Task instructions:
Please keep to the lines below from the one with "221x118 pixels. How" through the one with "The height and width of the screenshot is (264, 311).", and restate them word for word, ends included.

Records to use:
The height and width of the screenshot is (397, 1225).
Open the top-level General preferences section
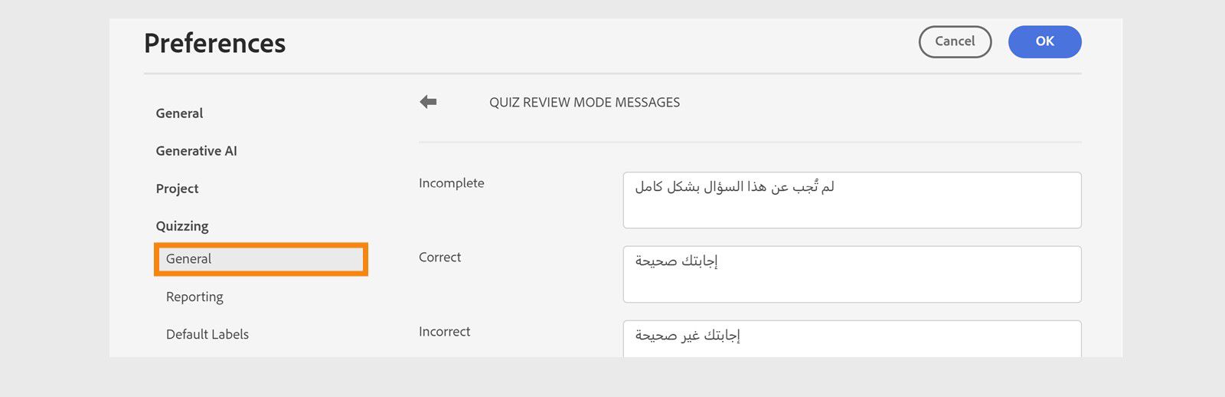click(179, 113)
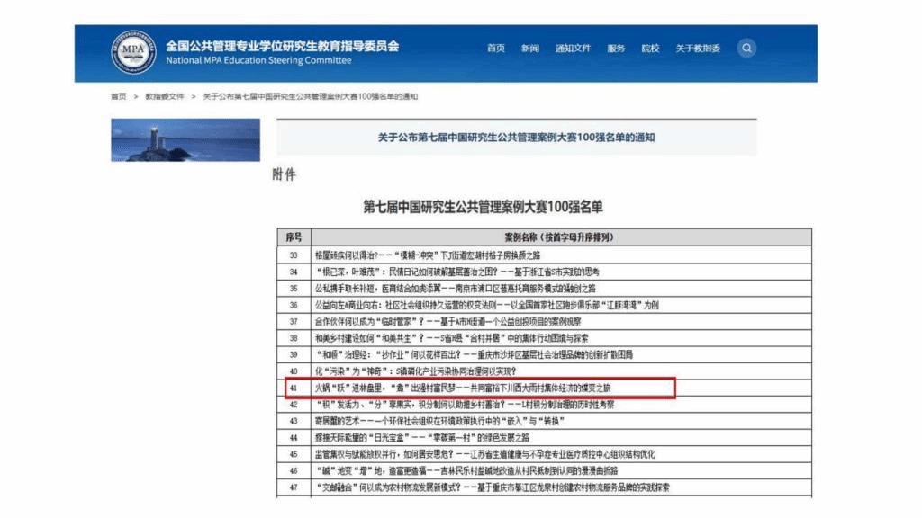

...

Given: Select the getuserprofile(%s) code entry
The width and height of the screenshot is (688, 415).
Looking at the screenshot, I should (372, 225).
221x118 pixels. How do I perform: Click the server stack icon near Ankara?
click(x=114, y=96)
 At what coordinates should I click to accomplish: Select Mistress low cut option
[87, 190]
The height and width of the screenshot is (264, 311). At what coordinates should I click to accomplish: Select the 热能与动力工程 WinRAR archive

Reply to the task:
221x118 pixels. How do I perform: Click the server stack icon near Ankara?
click(x=114, y=96)
 At what coordinates should I click to accomplish: Select Mistress low cut option
[87, 190]
The height and width of the screenshot is (264, 311). At what coordinates should I click to accomplish: Select the 热能与动力工程 WinRAR archive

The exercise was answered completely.